Huit mesures gouvernementales pour une récolte céréalière record
Portée par une pluviométrie exceptionnelle et une stratégie agricole performante, la Tunisie s’apprête à enregistrer une récolte céréalière historique pour la saison 2025/2026. Selon les prévisions officielles du ministère de l’Agriculture, de la Production agricole et des Ressources hydrauliques, le volume global devrait dépasser les 20 millions de quintaux, soit une progression remarquable de 15 % à 20 % par rapport à l’année précédente. Sur les 991 000 hectares cultivés à travers le pays, principalement concentrés dans le Nord et le Centre, la qualité du grain est jugée très bonne pour 70 % de la production.
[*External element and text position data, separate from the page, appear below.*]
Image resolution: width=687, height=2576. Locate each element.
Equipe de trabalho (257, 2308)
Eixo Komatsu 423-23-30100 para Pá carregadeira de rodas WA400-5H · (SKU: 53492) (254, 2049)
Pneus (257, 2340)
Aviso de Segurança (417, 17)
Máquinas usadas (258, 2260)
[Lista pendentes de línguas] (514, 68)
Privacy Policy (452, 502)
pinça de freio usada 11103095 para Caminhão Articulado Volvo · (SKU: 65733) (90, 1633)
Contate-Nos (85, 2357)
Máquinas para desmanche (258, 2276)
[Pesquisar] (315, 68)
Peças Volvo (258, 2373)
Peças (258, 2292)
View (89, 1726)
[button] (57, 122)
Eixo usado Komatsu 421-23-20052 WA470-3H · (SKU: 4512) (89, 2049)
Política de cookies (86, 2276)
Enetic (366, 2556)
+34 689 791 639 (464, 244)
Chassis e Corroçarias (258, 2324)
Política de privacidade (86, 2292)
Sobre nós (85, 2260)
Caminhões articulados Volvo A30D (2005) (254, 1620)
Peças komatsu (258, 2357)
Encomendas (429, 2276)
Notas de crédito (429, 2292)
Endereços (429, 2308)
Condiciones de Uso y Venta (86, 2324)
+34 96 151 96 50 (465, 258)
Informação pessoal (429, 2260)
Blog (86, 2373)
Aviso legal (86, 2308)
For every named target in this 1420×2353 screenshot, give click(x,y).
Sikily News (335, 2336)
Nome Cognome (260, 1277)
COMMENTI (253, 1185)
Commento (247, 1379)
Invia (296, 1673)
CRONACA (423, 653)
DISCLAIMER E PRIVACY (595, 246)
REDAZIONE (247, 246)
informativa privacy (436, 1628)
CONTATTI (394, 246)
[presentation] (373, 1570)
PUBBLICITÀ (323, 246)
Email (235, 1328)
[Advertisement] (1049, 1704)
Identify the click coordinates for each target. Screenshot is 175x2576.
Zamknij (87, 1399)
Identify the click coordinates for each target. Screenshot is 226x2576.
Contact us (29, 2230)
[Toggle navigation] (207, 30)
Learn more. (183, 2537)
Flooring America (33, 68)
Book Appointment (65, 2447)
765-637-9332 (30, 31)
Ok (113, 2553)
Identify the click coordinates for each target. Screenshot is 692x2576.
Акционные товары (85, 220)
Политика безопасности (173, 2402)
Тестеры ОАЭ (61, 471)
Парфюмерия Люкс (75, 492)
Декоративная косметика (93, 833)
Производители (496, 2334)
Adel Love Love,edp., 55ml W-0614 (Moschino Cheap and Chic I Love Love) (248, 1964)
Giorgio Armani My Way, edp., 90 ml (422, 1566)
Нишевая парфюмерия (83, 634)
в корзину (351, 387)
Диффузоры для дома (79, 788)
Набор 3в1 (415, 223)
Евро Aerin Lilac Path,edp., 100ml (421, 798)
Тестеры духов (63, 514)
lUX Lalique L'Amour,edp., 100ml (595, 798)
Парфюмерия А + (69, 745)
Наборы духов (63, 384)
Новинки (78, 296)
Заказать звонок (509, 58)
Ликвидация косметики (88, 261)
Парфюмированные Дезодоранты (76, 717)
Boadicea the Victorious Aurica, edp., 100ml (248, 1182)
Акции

Ce succès repose notamment sur une utilisation inédite de semences certifiées à haut rendement développées par la recherche tunisienne, telles que les variétés INRAT 100, Qods et Maktaris, qui ont couvert un tiers des besoins nationaux.
Alors que les opérations de moissonnage ont déjà débuté à Nabeul et à Gafsa, l’appareil logistique de l’État se déploie pour sécuriser la collecte et le stockage des grains, dont la capacité immédiate est estimée à 8 millions de quintaux sur un potentiel national de 15 millions. Face à l’imminence d’orages violents et de chutes de grêle annoncés dans les régions de Kasserine, Sidi Bouzid, Siliana, Kairouan et Zaghouan, les autorités ont émis un bulletin d’alerte maximale. Les agriculteurs sont instamment invités à acheminer d’urgence leurs récoltes vers des hangars étanches, à protéger les stocks temporaires sous des bâches imperméables et à ventiler les silos afin d’éviter l’humidité et de limiter les pertes aux champs, qui menacent d’atteindre 15 % de la production.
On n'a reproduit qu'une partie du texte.